Tuğçe Erçetin "Kart Kurt Sesleri" Zihniyeti
HABERİ PAYLAŞ

"Kart Kurt Sesleri" Zihniyeti

Önyargı ile veya "uydurma" hikayelerle tanımladı birçok kişi Kürtleri, kendinden olmayanı ama aslında bizden olanı seçerek ayırdılar. Dilan'a sorduğumda, kendisi de hemen hemen benim de kulaklarımın şahit olduklarını söyledi:

"Aslında Kürt diye bir şey yoktur, dağlarda karda yürürken 'kart kurt' seslerini çıkaran Türklerdir"

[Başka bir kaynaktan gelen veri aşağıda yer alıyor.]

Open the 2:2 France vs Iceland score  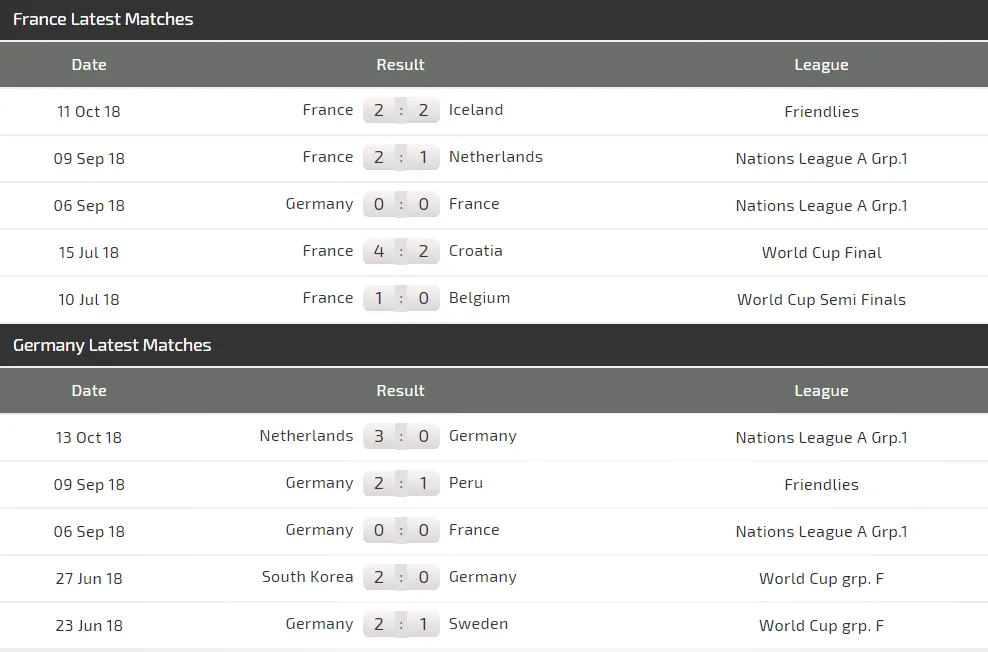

"Kürtlerin kuyrukları var"

"Elektriğimizi çalıyorlar"

"Pistir Kürtler, haindir, teröristtir"

Yani ya yoklar ya da varlarsa kötüler, çünkü onlardan değiller. Bundan çok yakınıyor Dilan, sonrasında ise ninesinin Türkçe bilmemesi sebebiyle İstanbul'a geldiğinde ne kadar çaresiz kaldığını anlatıyor. "Biz konuşuyorduk doktorla, o anlamıyordu, sürekli ceketimi çekiştirip kendisinin neyi olup olmadığını anlatmamı istiyordu. Zaten anlatacaktım ama aynı anda doktor ile konuşurken ne yapsaydım, sabredemiyordu. O gün kızdım ona, bıraksaydın inadı nine, Türkçe öğrenseydin bu kadar yıldır dedim". Akşam eve gittiklerinde nine hiç konuşmamış Dilan ile, yemeğe bile oturmamış onlarla. Böyle olunca Dilan kafasını ninesinin dizine koymuş, derdini sormuş. Nine açılmış dayanamayıp: "(Kürtçe) Bu yaştan sonra dil öğrenmek zordur, bana zor geldi, kalsaydım kendi evimde, hastanede bakarlardı bana. Ne size muhtaç olurdum ne de yabancı dile. Anladık, mecburuz, ama bilmiyoruz, öğrenemedik diye azar mı işitelim bu yaştan sonra. Konuşmuyor değilim ki, kendi dilimi konuşuyorum ben. Getirmeseydiniz o zaman"

Haberin Devamı

Kürtçe Konuşunca Bakışları Hissediyorum

Dilan ninesine hak vermiş, sonuçta yaşlı kadın. Kendisi İstanbul'da yaşıyor senelerdir, dolayısıyla Türkçesi gayet iyi durumda, ama Kürtçe bilen arkadaşları ile aralarında Kürtçe konuşuyorlar, çünkü daha rahat. Ben bunun güzel olduğunu ifade ettim, bir şekilde kendi dilini yaşatabiliyor çünkü, "bilinmeyen dil" değil ya bu... Öyle değil diyor ama, otobüse bindiklerinde başkalarının bakışını hissediyormuş, bazen "cık cık" yapıp kafasını çevirenler de oluyormuş. Tahammülsüzlük bu diyor, ama onun kimliğinin bir parçası olduğu için de vazgeçmiyor. Neden vazgeçsin ki zaten? Kendi çocuğuna da ara ara öğretmeye çalışıyor.

Haberin Devamı

Birbirimizi Kabul Etmezsek Barışı Nasıl Kabul Ederiz

"Anadil sebebiyle terörist olunmuyor, esas terör düşmanca bakmakla gelir. Barış istiyoruz, ama karşılıklı olmalı. Birini güçsüz bırakınca nasıl inanırız birbirimize. Birbirimizi kabul etmezsek barışı nasıl kabul ederiz" diye de tepkisini ortaya koyuyor Dilan. Kötü olan bir etnik köken veya mezhep değil; insanlardır. İçimizde veya dışımızda; ama bizden farklı veya nereye ait olduğu onu kötü yapmaz. Bu yüzden kimseyi suçlu göremeyiz, en azından görmemeliyiz. "Ben eşimden boşandım, evlenirken de 'Kürt kızıydım', ayrılınca da öyle kaldım. Eşim beni aldattı, ama boşanma sebebi yine eski eşimin ailesine göre benim ona iyi bakmamammış; 'Kürt kızı' ne anlarmış. Valla öyle dediler, bir hayatı paylaşmayı seçmişiz zamanında bunu bile göremediler"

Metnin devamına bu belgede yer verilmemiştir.